Come è stata accolta dal Centro la notizia?
Con gioia e gratitudine. Gioia, perché la Chiesa anche formalmente indica nel giudice di Canicattì un modello per ogni giurista, in particolare per ogni magistrato. Gratitudine perché si completa un cammino che è iniziato col monito di S. Giovanni Paolo II nella Valle dei Templi il 13 maggio 1993 - l’ordine, più che l’invio, ai mafiosi a convertirsi perché “verrà il giudizio di Dio” -, pochi minuti dopo aver incontrato i genitori di Livatino. In quella occasione il Papa polacco aveva qualificato Rosario "martire della giustizia e indirettamente della fede”. “L’attualità di Rosario Livatino - ci diceva sempre Papa Francesco il 29/11/2019 - è sorprendente, perché coglie i segni di quel che sarebbe emerso con maggiore evidenza nei decenni seguenti, non soltanto in Italia, cioè la giustificazione dello sconfinamento del giudice in ambiti non propri, soprattutto nelle materie dei cosiddetti “nuovi diritti”, con sentenze che sembrano preoccupate di esaudire desideri sempre nuovi, disancorati da ogni limite oggettivo”. E da questi segni, che denuncia, egli ha preso le distanze in modo motivatamente deciso.
La lotta contro la criminalità organizzata è ancora viva. Passano gli anni, passano i volti, ma il tema è sempre presente. Cosa direbbe oggi Rosario Livatino ai giovani magistrati?

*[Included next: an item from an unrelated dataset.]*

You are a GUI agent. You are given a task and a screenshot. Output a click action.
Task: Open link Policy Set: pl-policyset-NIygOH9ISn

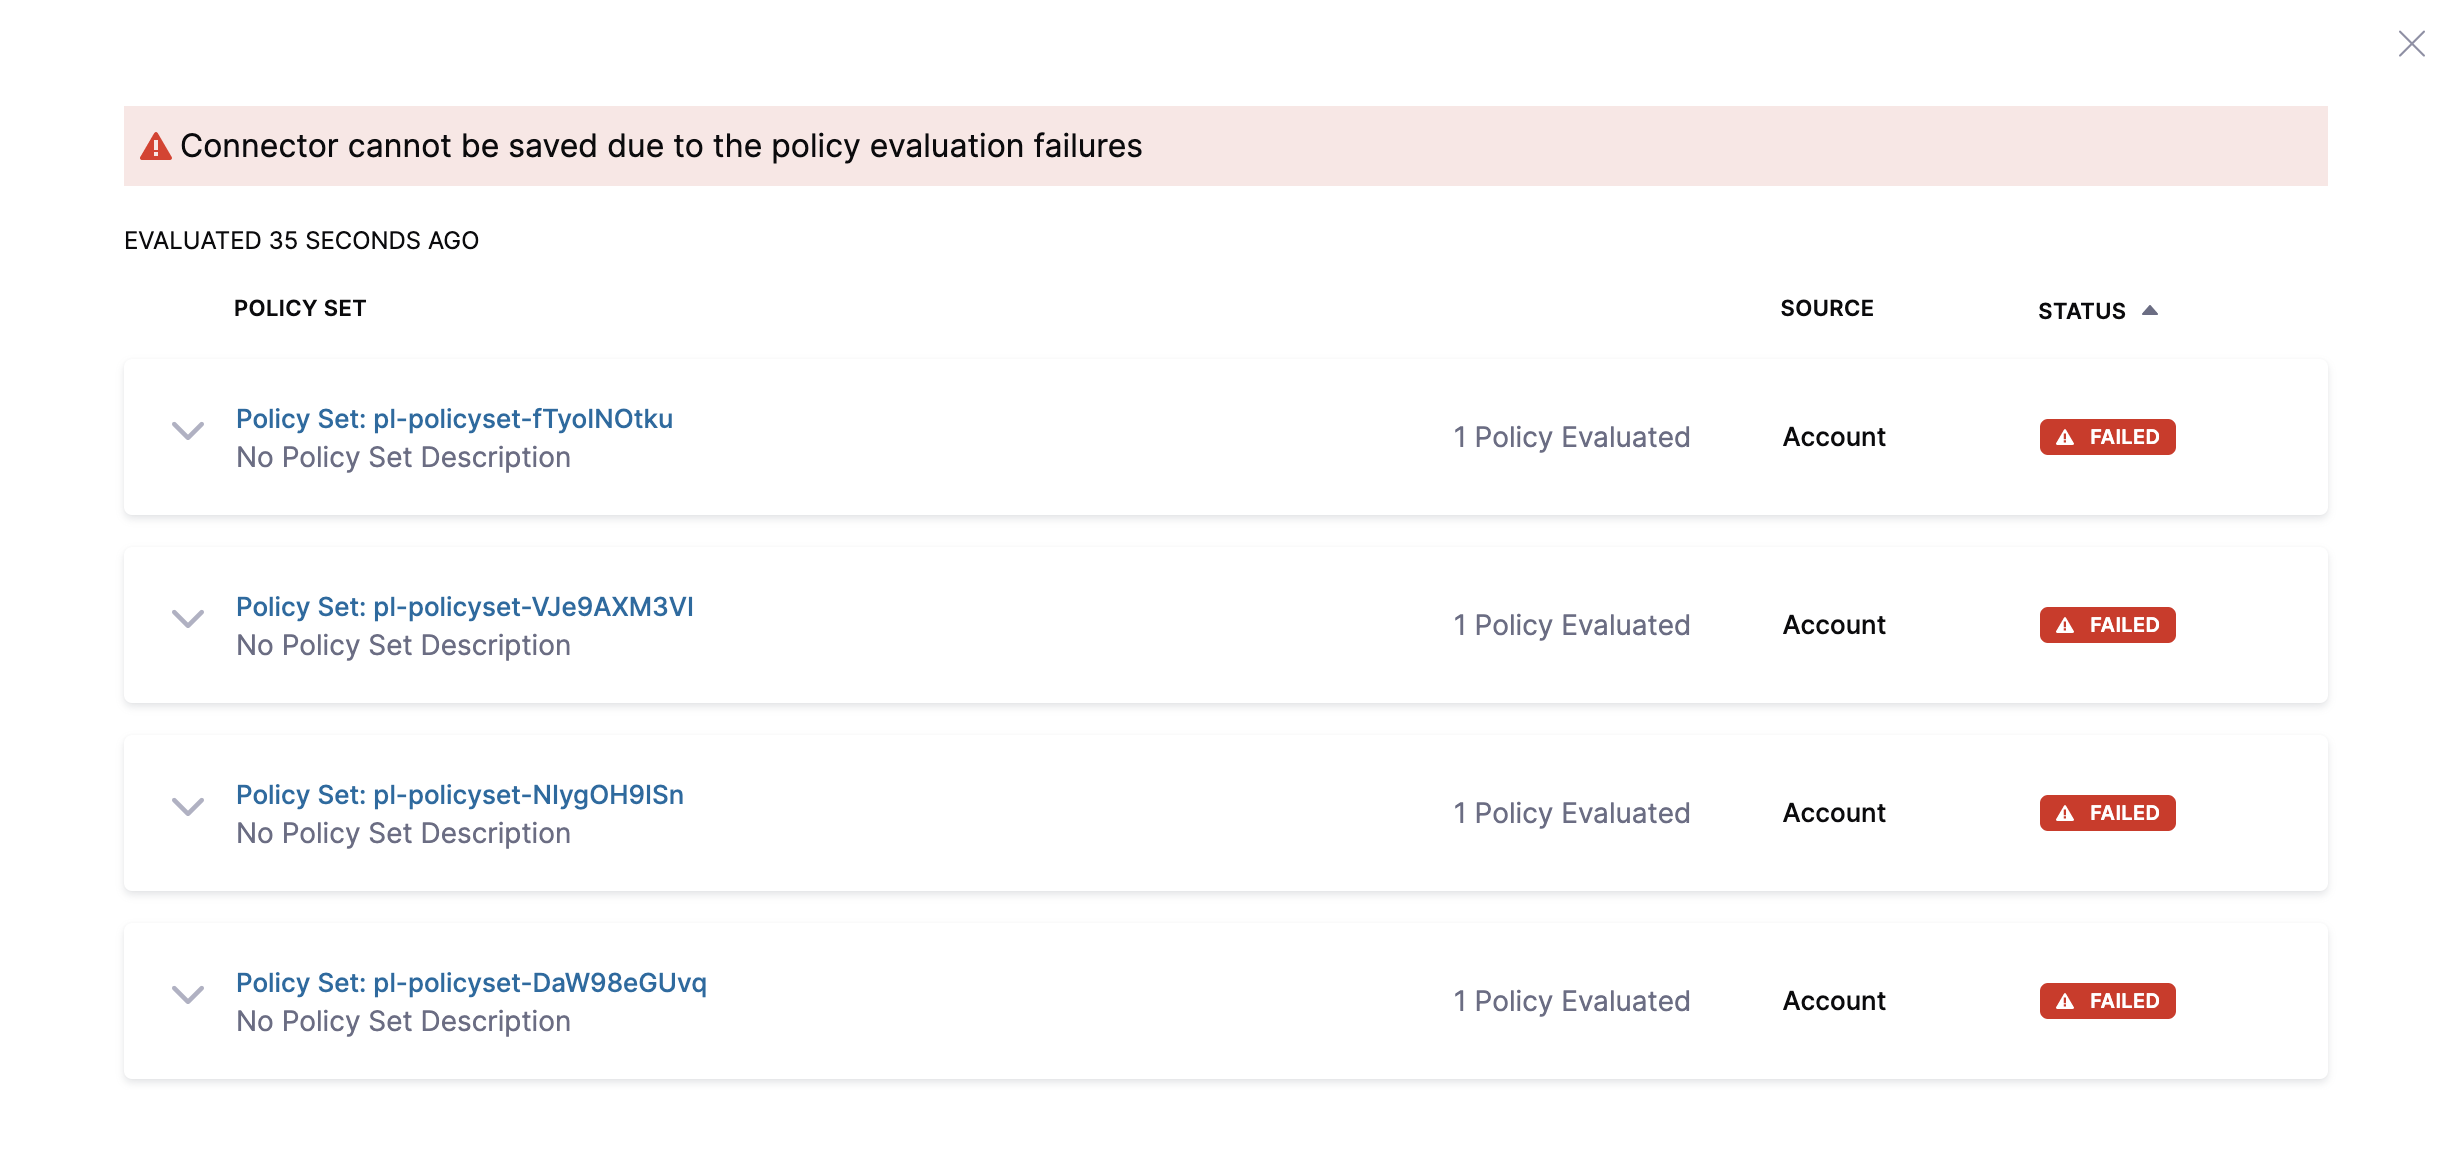point(460,795)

Rosario Livatino “farebbe”, come ha “fatto” in vita, più che “dire". Nel contrasto alla criminalità mafiosa Giovanni Falcone è stato lo stratega, non solo in Italia: le prospettive che ha aperto sono tuttora valide. Paolo Borsellino è stato il generoso condottiero sul territorio siciliano. Rosario Livatino, pur non avendo vissuto - come i primi due - in luoghi importanti, Roma o Palermo, tuttavia ha svolto al meglio il suo dovere sul fronte dei sequestri e delle confische dei beni, che maggiormente colpisce i mafiosi. Gli italiani hanno conosciuto della sua esistenza il giorno dell'omicidio, ma i criminali operanti sul suo territorio sapevano bene chi era. È un insegnamento pure questo: chi ottiene i risultati più efficaci spesso è ignoto ai più, non frequenta i talk show, non fa dichiarazioni a effetto, non alimenta polemiche, ma guarda alla faticosa sostanza quotidiana.